What happened to Godessa? I loved their song, ‘Social ills’ because it appealed to all the questions I have about people, and essentially, myself.
The most overriding thing for me has always been love, and I am learning everyday that I have no idea what love truly is. When I am left by my ‘almost boyfriend’ for no better reason than that he’s ‘messed up’ of his own admission and then listen to Julio Iglesias and Stevie Wonder’s song together that they called ‘My love’, I realize that love is not one thing or the other, and indeed I crave to spread love all over, just like it says in the song.

The most overriding manifestation of love appears to me to be tolerance-the capacity for or the practice of recognizing and respecting the practices or beliefs of others.

"In a world where every difference is taken note of and used as a benchmark against which people are perceived, my goal has become to love through tolerance."


Religious affiliation, race, sex, are things that I strive to respect, appreciate and yet not regard in my perceptions of anyone.

In Uganda, there are over fifty tribes, but I am only familiar with a handful. I was about nine years old the first time somebody asked me what tribe I’m from. It was a child, a classmate at the school I was enrolled in when my family and I moved to Uganda from India where I grew up and went to school at an International School called, ‘The British School’.

I had no idea what this kid was talking about. "Tribe?"

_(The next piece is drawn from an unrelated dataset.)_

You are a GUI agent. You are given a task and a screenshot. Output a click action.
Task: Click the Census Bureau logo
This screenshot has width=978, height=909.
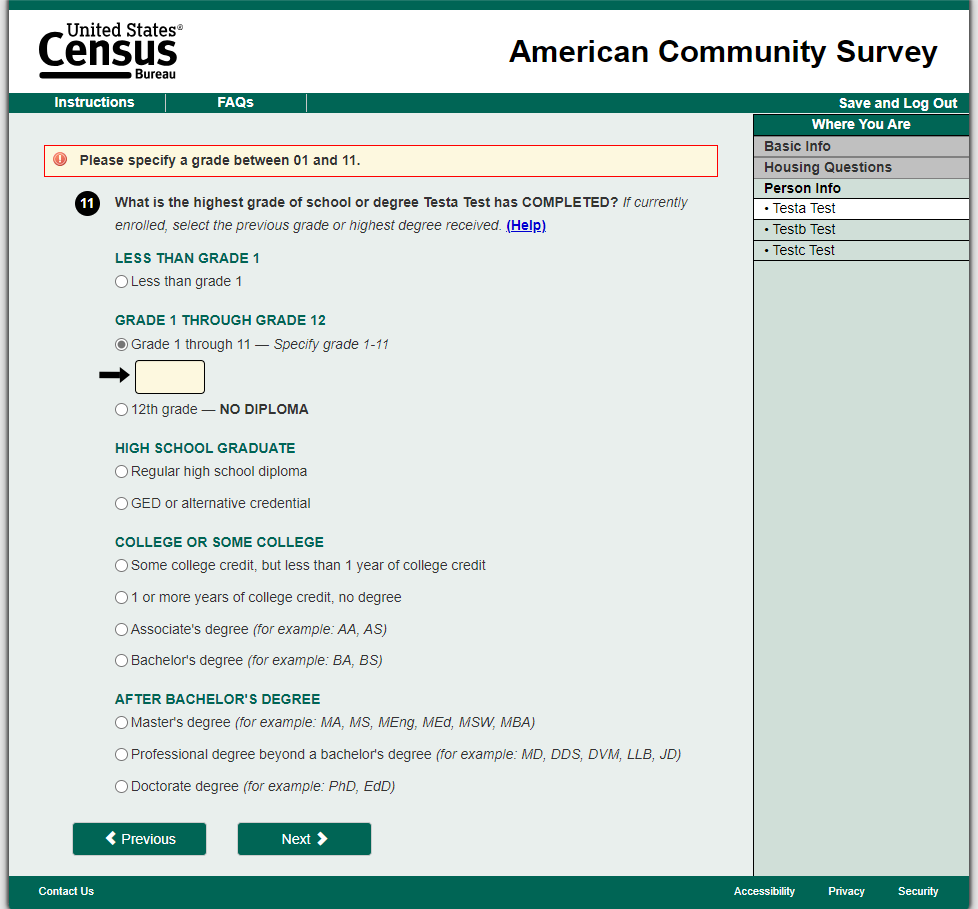tap(108, 51)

You mean like from the movies? I admit, my ignorance was pretty extreme, but I admire that girl. The one who had not the slightest idea about tribes and what they represent in Uganda, and everywhere else that they exist. The girl who just thought a guy was cute, end of story, and did not have to go through mental gymnastics contemplating whether he would still look at her the same knowing her tribe, or if, like has happened to many and continues to happen, her tribe would be the deal-breaker for that guy. Or vice versa. That girl is still, but she has learnt to be quiet; And in being quiet, she has learnt to observe; And in observing, she has learnt to see. To see the intolerance that comes with differences. Interestingly, Africans have preached the gospel of tolerance and an end to discrimination because, well, they’ve had to in order to secure any kind of hope for a successful future for their children after them in a world where Africa is still thought to be-and perhaps rightly so, you decide-struggling to get over the bar. I say it is interesting because we have counteracted our cause through our own discrimination, our own prejudices, along lines of tribe and other insignificant differences that really ought to be celebrated. We have hated, killed out of inter-tribal conflict, and in the same breath, we blame the Western world for its prejudices against us. Double standards.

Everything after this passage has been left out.